• DATASET EXCERPTS:
···

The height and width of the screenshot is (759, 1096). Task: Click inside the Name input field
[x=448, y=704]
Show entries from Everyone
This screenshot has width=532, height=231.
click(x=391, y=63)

···

• DESCRIPTION OF THE TASK: Copy every line of the listing above word for word, keeping the original order.

• WORKED SOLUTION:
The height and width of the screenshot is (759, 1096). Task: Click inside the Name input field
[x=448, y=704]
Show entries from Everyone
This screenshot has width=532, height=231.
click(x=391, y=63)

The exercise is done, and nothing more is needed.